-- EXERCISE INSTRUCTIONS --
Answer these questions from the text on reading temporal GeoTiffs:
(a) Which tag does the sc.hadoopTemporalMultibandGeoTiffRDD method assume holds the timestamp?
(b) What does ZoomedLayoutScheme represent?
(c) What name is given to the whole process of tiling, reprojecting, pyramiding, and saving?

-- SOURCE --

= = = =

Reading temporal GeoTiffs is a little tricker. There doesn't seem to be a standard for how the timestamp tiff tag. There is sc.hadoopTemporalMultibandGeoTiffRDD
method that assumes the tag is GEOTIFF_TIME_TAG
but thats essentially a default we used in the past. This is an area where more sugar should be added for nicer API. But here is the verbose way to use it:
import org.apache.hadoop.fs.Path
import org.apache.hadoop.conf.Configuration
val sc: SparkContext = ???
val path: Path = new Path("hdfs://namenode:8020/dirs")
val conf: Configuration = sc.hadoopConfiguration.withInputDirectory(path, List("*.tiff"))
TemporalGeoTiffInputFormat.setTimeTag(conf, "SCENE_TIME")
TemporalGeoTiffInputFormat.setTimeFormat(conf, "YYYY:MM:dd HH:mm:ss")
val source: RDD[(TemporalProjectedExtent, MultibandTile)] =
sc.newAPIHadoopRDD(conf,
classOf[TemporalMultibandGeoTiffInputFormat],
classOf[TemporalProjectedExtent],
classOf[MultibandTile])
Having read some unstructured GeoTiffs isn't much use since we have no way to join one set to another or save them in meaningful way. So the thing to do is to tile them to a specific layout. We can do it like so:
val tileLayerMetadata: TileLayerMetadata = source.collectMetadata[SpaceTimeKey](FloatingLayoutScheme(512))
val tiledRdd: RDD[(SpaceTimeKey, MultibandTile)] = source.tileToLayout[SpaceTimeKey](tileLayerMetadata, Bilinear)
There are a number of overloads to collectMetadata
that allow you to specify some of the things you know:
https://github.com/geotrellis/geotrellis/blob/master/spark/src/main/scala/geotrellis/spark/package.scala#L127-L147
collectMetadata
will actually fetch the data and reduce through it to find some things out. If you know a fair bit bout the structure of your input there is a decent chance you will be able to construct TileLayerMetadata
directly and avoid this costly step.
Two choices for layout scheme are FloatingLayoutScheme
which can be at any, floating, resolution and ZoomedLayoutScheme
which represents a TMS pyramid. A TMS pryramid a resolution for each tier implied by the CRS and tile size used.
The process of tiling / retrojecting / pryamiding / saving gets called an ingest process. I think its important to be able to break up the process into these steps so the data can be handled in between. However if you find yourself in a standard case you can checkout this helper class: https://github.com/geotrellis/geotrellis/blob/master/spark/src/main/scala/geotrellis/spark/ingest/MultibandIngest.scala
case class SpaceTimeKey(col: Int, row: Int, instant: Long)

= = = =

-- PROVIDED INFORMATION --
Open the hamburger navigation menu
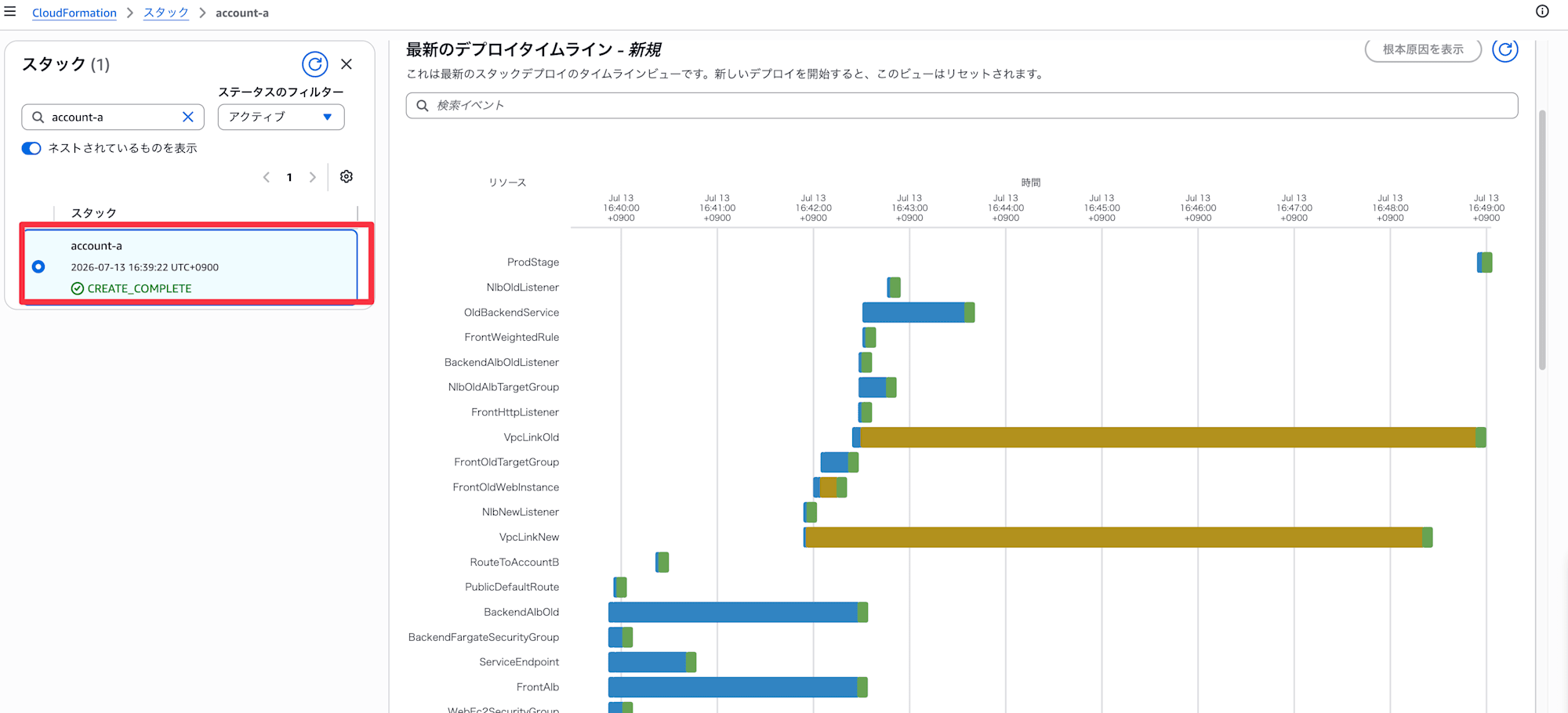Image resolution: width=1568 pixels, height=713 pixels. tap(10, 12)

= = = =

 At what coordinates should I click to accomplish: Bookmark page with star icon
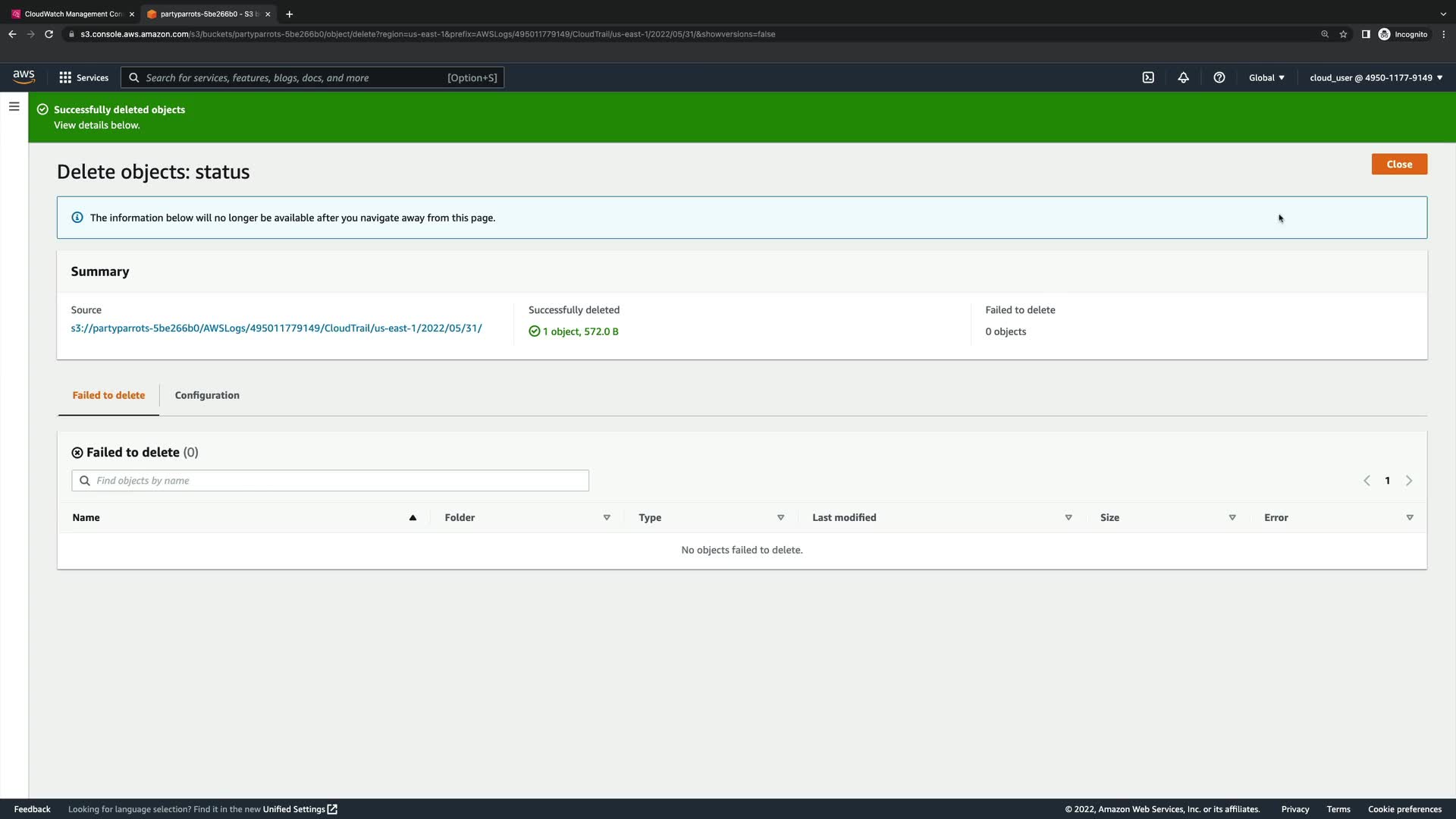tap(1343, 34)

= = = =

-- TASK RESPONSE --
(a) GEOTIFF_TIME_TAG
(b) A TMS pyramid
(c) An ingest process